Single regularities Number effect Noise and (a)symmetry effects Weber's law? Hierarchy effects Multiple symmetry

(for further regularity phenomena, see Symmetry processing and Perceptual organization)

A key phenomenon regarding the detectability of visual regularities is that symmetry and Glass patterns are about equally good and better than repetition. The traditionally assumed transformational approach to visual regularity (Garner, 1974; Palmer, 1983) does not account for this phenomenon. As a consequence, in the literature, attempts to account for this phenomenon often capitalized on proximity as the allegedly decisive factor. For instance, in symmetry, corresponding elements near the axis of symmetry are close to one another and are therefore matched easily, whereas in repetition, corresponding elements are always one repeat apart. It is true that proximity may be relevant, but it specifies neither the structural anchors of regularity detection nor its processing mechanisms.

Against this background, the holographic approach to visual regularity was introduced in Psychological Review 1996. It builds on the formalization in Journal of Mathematical Psychology 1991, in which visual regularity is characterized as having a transparent holographic nature (for a mathematical synopsis, see The nature of visual regularities). This characterization implies that symmetry, repetition, and Glass patterns have different visual structures. That is, as illustrated in the next figure, the holographic approach specifies these regularities by identity relationships between substructures, which indicates that they have a point structure, a block structure, and a dipole structure, respectively. This specification is based on the fact that these regularities preserve their nature under growth, that is, under expansion by symmetry pairs, repeats, and dipoles, respectively (see also Evolutionary considerations).

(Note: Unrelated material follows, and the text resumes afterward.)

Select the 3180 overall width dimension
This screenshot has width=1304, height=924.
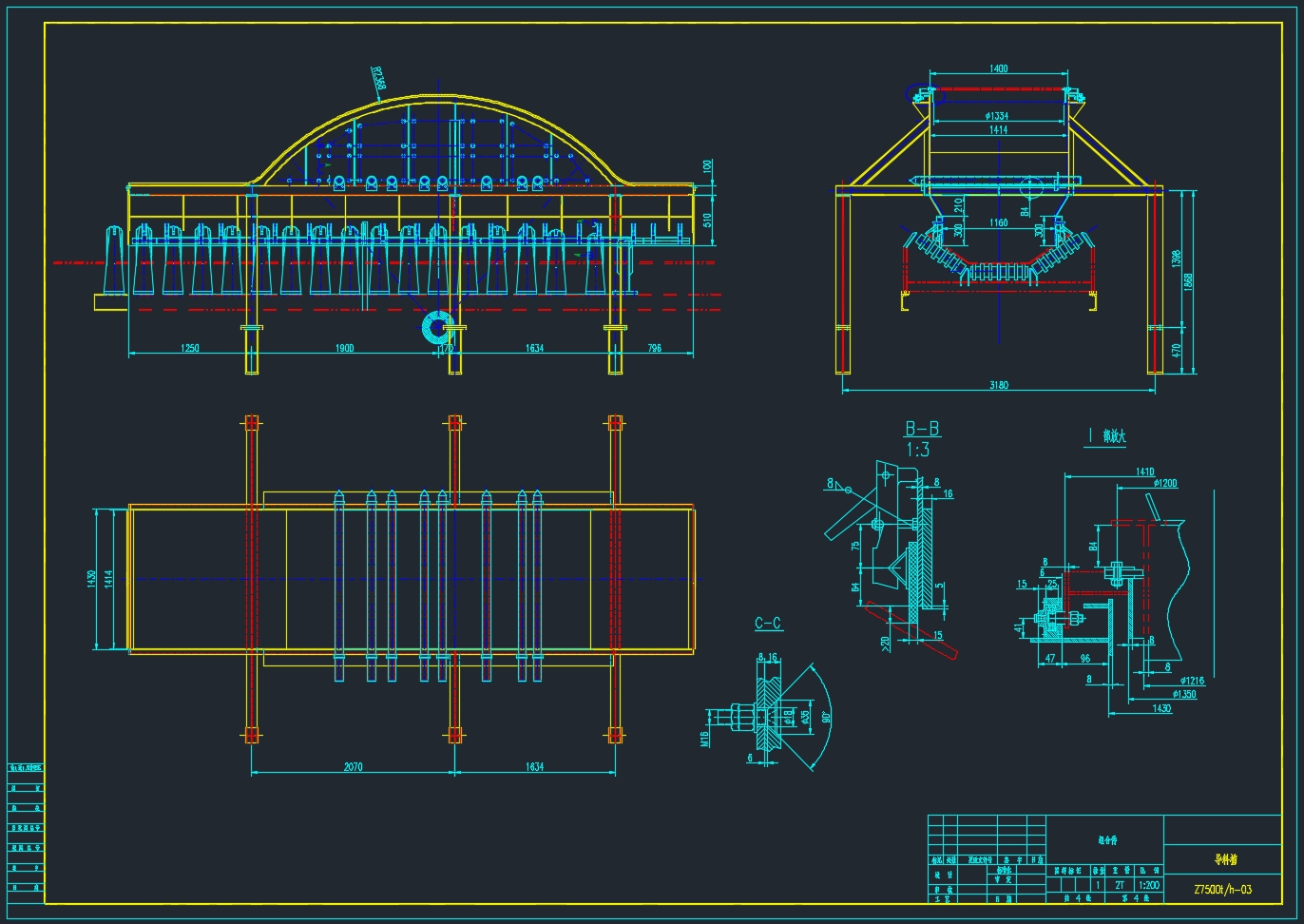(998, 385)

Holographic structure of visual regularities

This unique structural differentiation reverberates in all aspects of symmetry perception (see also Symmetry processing and Perceptual organization). It forms, in particular, the heart of a quantitative model of the detectability of single, perturbed, and combined regularities. In this model, the detectability of a regularity is quantified by the holographic weight of evidence (W) for the regularity in the stimulus. The next examples illustrate the explanatory power of this goodness measure.

Single regularities

The detectability of single regularities (as in the figure above) is quantified by W=E/n, where n is the total number of stimulus elements (the dots in the figure above) and E the number of holographic identity relationships (the links in the figure above) that constitute the regularity. In symmetry, for instance, E equals the number of symmetry pairs, so that a perfect symmetry gets a W-load of W=0.5. Furthermore, in Glass patterns, E equals the number of dipoles minus one, so that a perfect Glass pattern gets nearly the same W-load as perfect symmetry. In repetition, however, E equals the number of repeats minus one, so that a perfect repetition gets a much lower W-load which, moreover, depends heavily on the number of stimulus elements in each repeat.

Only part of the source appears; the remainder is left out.